Surgery may be needed, especially if the sprain is posteriorly displaced (collarbone goes backward into the neck). This may cause compression of the vital structures in the neck, including the:

  • Airway.

  • Voice box.

  • Blood vessels to the arms or head.

Posteriorly displaced sprains are a medical emergency and must be treated immediately. Rarely, surgery is needed for those with chronic pain who have not recovered after 4 to 6 months of non-surgical treatment.

MEDICATION

  • If pain medicine is needed, nonsteroidal anti-inflammatory medicines, such as aspirin and ibuprofen, or other minor pain relievers, such as acetaminophen, are often recommended.

  • Do not take pain medicine for 7 days before surgery.

  • Prescription pain relievers may be prescribed. Use only as directed and only as much as you need.

  • Ointments applied to the skin may be helpful.

  • Injections of corticosteroids may be given to reduce inflammation. However, this medicine is not usually used for acute injuries.

HEAT AND COLD

  • Cold treatment (icing) relieves pain and reduces inflammation. Cold treatment should be applied for 10 to 15 minutes every 2 to 3 hours for inflammation and pain and immediately after any activity that aggravates your symptoms. Use ice packs or massage the area with a piece of ice (ice massage).

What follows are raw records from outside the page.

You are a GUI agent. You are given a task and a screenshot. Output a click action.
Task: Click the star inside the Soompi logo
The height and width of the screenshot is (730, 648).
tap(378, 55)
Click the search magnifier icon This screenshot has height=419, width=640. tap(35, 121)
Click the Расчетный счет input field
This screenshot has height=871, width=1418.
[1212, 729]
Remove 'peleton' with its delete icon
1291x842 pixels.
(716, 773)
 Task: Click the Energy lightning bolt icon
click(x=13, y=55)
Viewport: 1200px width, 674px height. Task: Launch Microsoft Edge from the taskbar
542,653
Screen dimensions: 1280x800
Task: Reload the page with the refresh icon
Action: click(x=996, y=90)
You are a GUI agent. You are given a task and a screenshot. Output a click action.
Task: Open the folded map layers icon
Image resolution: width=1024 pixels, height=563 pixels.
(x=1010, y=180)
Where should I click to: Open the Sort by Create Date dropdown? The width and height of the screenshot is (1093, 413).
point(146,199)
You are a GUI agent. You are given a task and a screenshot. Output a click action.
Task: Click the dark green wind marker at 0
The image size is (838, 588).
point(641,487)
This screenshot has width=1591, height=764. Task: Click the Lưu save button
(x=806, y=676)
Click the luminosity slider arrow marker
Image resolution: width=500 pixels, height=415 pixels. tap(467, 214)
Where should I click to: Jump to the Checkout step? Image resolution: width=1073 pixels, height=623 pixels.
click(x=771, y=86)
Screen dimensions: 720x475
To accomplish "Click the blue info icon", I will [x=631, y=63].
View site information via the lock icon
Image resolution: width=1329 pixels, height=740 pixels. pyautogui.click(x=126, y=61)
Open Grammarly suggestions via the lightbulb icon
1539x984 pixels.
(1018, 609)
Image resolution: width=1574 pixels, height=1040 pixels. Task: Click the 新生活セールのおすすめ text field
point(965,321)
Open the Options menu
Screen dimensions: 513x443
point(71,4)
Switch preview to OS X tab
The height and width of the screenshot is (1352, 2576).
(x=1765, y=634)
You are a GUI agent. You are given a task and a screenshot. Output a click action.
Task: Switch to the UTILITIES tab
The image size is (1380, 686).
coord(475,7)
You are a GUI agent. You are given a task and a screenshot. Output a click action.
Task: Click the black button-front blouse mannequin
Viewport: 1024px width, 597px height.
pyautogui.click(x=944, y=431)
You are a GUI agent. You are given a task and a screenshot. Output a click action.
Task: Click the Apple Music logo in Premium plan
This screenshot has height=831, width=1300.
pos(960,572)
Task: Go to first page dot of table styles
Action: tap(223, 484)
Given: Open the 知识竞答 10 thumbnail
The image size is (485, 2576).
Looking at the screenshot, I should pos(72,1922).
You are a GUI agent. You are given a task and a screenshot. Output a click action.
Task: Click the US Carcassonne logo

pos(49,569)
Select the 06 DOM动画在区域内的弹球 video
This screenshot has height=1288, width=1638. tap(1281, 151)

  • Heat treatment may be used before performing the stretching and strengthening activities prescribed by your caregiver, physical therapist, or athletic trainer. Use a heat pack or soak your injury in warm water.

SEEK MEDICAL CARE IF:

  • Pain, swelling, or bruising gets worse, despite treatment.

  • You experience pain, numbness, swelling, or coldness in the arm.

  • Blue, gray, or dark color appears in the fingernails.

  • You develop a hoarse voice or difficulty swallowing.

  • The collarbone moves back out of normal position (if it was repositioned).

  • Any of the following occur after surgery:

  • Increased pain, swelling, redness, drainage of fluids, or bleeding from the surgical area.

  • Signs of infection (headache, muscle aches, dizziness, or general ill feeling with fever).

  • New, unexplained symptoms develop. (Drugs used in treatment may produce side effects.)